At about this time my interest in contesting began to develop and to this day, it's a major part of my ham radio activity.
Then divorce -- the end of my first life. The next few months were an adjustment as the details were worked out. During this time Ron VE7XR introduced me to a nice lady by the name of Patricia. We started to go out and get to know each other and eventually married. I later found out that Ron had warned her I was more of a contesting fanatic than even he was. Trish has become the light of my life and a tremendous supporter of my radio and contesting endeavours.
Given we bought our collective past to our new relationship, we decided to start fresh and began the search for a new home. It took us 6 months, but we eventually found our present QTH. We moved in on June 30, 1979, and have had a ball since!
At the high point of land in our area, the 0.85-acre property is 124ft wide by 299ft deep -- with of course a reasonably clear shot to DX all directions.
The new station evolved from Burnaby where the final configuration was a Wilson System One at about 80 feet, 75A-4, 32S-1, SB-200. I did have a Wilson 4-element 20m yagi for a period of time before switching to the tri-bander (on the advice of Lee, VE7CC).
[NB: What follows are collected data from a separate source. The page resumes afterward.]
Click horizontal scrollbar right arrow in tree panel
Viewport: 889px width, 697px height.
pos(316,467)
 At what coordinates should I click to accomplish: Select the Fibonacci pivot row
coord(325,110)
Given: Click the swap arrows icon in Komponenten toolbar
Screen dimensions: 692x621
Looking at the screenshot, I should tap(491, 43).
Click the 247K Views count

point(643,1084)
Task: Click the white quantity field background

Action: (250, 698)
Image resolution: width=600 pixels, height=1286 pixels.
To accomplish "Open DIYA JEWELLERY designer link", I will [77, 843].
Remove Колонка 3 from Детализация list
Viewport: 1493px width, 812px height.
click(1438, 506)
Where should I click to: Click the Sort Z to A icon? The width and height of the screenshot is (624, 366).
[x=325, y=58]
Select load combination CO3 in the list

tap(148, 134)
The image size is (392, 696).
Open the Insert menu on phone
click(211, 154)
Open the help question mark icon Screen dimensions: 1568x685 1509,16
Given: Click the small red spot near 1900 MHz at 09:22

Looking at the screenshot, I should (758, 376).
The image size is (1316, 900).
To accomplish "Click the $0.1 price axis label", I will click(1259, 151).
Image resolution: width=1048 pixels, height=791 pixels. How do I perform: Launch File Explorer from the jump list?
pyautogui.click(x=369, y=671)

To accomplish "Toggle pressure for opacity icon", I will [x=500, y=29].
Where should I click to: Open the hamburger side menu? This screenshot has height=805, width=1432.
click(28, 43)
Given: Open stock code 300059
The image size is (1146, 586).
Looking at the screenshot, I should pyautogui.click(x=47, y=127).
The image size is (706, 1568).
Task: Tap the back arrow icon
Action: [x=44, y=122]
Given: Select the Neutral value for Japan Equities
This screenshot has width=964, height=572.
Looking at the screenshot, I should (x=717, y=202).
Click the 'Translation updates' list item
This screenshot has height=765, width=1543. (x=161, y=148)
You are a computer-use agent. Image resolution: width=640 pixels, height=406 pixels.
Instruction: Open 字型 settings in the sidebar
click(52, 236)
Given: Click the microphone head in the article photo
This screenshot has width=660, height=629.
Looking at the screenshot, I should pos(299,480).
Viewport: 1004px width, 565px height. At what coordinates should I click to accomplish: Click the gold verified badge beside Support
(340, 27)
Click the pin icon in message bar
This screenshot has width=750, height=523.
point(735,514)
So this was the starting configuration at the new QTH.
I built the tower to 70 feet and put the System One back in place. I also secured my present call VE7IN within a year of moving to the new location.
Over the next few years I played with the Christmas tree -- 3 elements on 10, 15 and 20 above each other with long boom yagi's on 15 as well as various antenna combinations.
During these years my design and construction methodology was heavily influenced by Jim Lawson, W2PV and his articles in Ham Radio magazine as well as the local godfather of real big-time radio Rush Drake W7RM. I also put up the 132-foot L&R 24 series tower I was fortunate enough to get just prior to moving here. Some would say, I have been slow in finishing this part off.
Other than the addition of a 73S-3, equipment changes were slight in these years. Dale VE7SV was working in the frozen outback of VE8-land at the time and asked if he could store some of his equipment here, saying I could use it if I wanted to.
"Well, yes, you can store your CX7A Signal One with me," I said! I had finally found a radio that I liked better than the S-Line. As luck would have it Brent, VE7BD also had a Signal One and wanted to sell it. There was my next radio. Somewhere along here I also acquired a MLA-2500 to replace the SB-200 (which was working great) but the MLA-2500 put out more power - and isn't that what it's all about.
We did some remodelling of the house by adding on to make the kitchen nicer, closing in the carport to make a workshop and a couple of years later redoing the front entrance. My reward for showing a near Bob Villa-level of remodelling expertise was Trish announcing that she was going to buy me a new radio. Till then all my radio's had been second hand with the Signal One being the closest to new -- but Brent VE7BD had been the original owner. I asked if I could select a new radio and Trish said since this was a one-time offer, the answer was yes. I opted for a fully loaded FT-1000D with the matching speaker! "Could life get any better?" I asked myself.
The answer was yes. A couple of years later, I was able to add an Alpha 89, but I had to pay for it. The station was complete, life was good, but I was still operating from a corner of my unfinished basement.
That brings us up to the present. Now I'm retired and finally making the Ham shack look more presentable than the raw 2x6s I have been looking at for the last 20 years. All good things in time I say.
As with most contesters, antennas will always be an on-going project. I'm now starting to develop an interest in VHF/UHF thanks to the influence of Ralph VE7XF.
I try to maintain a balance in my pursuit of ham radio. Too much sideband contesting, try CW, too much CW contesting, try RTTY, then there's VHF/UHF contesting. There are more things to do than I will probably ever get to.
Amateur Radio has given me the opportunity to meet and create many life-long friendships.